Woman: Will the coronation be shown on TV?

Man: Yes! The coronation will be broadcast live on TV all over the world. The BBC network will broadcast live from the ceremony on BBC One, Two, and iPlayer. You can also catch radio coverage on Radio 2, Radio 4, 5 Live, Radio 3, World Service, and BBC Sounds. Even better, the BBC is waiving its license fee for the weekend!

Woman: So it should be easy to watch then!

Man: Yes, and anyone watching, streaming or listening to Saturday’s service will be invited to recite a new “homage of the people,” sounding what organizers hope will form a “chorus of millions” from across the royal realm to mark the symbolic accession of Britain’s new king.

Woman: What will they need to do?

Man: They  need to say the words “I swear that I will pay true allegiance to Your Majesty, and to your heirs and successors according to law. So help me God,” That’s the pledge that the public will be invited to recite.

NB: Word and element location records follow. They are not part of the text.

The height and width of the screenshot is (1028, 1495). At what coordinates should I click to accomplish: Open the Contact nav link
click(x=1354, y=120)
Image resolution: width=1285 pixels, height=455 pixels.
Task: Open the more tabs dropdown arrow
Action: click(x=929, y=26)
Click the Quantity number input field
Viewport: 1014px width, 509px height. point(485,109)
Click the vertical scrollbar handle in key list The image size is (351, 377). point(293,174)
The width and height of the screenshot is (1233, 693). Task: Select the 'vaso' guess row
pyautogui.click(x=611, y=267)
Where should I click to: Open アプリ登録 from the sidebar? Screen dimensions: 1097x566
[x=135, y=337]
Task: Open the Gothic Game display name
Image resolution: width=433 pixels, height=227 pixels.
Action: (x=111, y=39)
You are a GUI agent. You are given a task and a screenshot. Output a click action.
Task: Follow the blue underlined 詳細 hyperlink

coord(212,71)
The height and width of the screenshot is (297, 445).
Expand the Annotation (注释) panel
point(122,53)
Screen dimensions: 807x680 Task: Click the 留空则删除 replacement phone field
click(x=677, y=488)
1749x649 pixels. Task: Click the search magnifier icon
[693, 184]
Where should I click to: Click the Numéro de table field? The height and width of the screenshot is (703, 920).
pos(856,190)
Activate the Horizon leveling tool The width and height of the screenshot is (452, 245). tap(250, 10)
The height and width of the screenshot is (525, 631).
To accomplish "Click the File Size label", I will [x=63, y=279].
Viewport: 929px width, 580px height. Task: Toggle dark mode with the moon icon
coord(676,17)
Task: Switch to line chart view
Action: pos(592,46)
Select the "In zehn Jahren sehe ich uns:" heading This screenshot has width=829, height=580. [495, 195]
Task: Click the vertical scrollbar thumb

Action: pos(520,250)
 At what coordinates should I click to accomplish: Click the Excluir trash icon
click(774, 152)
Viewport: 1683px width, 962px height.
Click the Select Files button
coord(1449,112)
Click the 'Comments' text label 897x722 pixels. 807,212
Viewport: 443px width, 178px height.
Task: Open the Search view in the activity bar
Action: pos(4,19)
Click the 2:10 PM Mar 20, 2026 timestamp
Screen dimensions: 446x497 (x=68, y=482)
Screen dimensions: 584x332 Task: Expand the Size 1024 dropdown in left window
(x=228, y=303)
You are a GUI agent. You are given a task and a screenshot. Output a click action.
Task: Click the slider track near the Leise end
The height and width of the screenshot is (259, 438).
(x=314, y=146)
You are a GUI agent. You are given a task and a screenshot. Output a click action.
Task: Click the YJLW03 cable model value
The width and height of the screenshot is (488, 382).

It is the first time in history that all royal subjects have been able to formally participate in a coronation service in such a way, the organizers say that it’s an innovation only made possible by modern technology.

Woman: Will you be saying it?

Man: No, I’m not really interested in the royal family to be honest, I’m not really a monarchist and I don’t really like the idea of pledging allegiance like that.

Woman: So are you a republican?

Man: I don’t have strong feelings either way,  but I think that the monarchy is an anachronism, that it’s out of date. Charles in particular has a reputation for meddling in politics and public affairs and he wasn’t elected by anyone, so I don’t think he should be able to do that. The royals seem pretty miserable in their lives anyway, I’m not sure that the monarchy is good for anyone these days, apart from tourists.

Woman: Tourists do seem to love them. I saw something about the stone of scone arriving for the ceremony, that sounds delicious! What is it?

Man: Oh no, it isn’t a type of food. It’s the coronation stone upon which monarchs in Britain have been crowned for centuries, it reached London last Saturday after a journey from Scotland in a special carrier made from Scottish oak. It’s Also known as the Stone of Destiny and regarded as a sacred, historic symbol of Scotland’s monarchy and nationhood, it has been moved from its permanent home at Edinburgh Castle for the first time since 1996, to be used for Charles’ May  coronation at Westminster Abbey.

Woman: wow, how old is this stone?

Man: Nobody really knows, The stone’s origins are unknown, but it was believed to have been used in the inauguration of Scottish kings as far back as the early 9th century.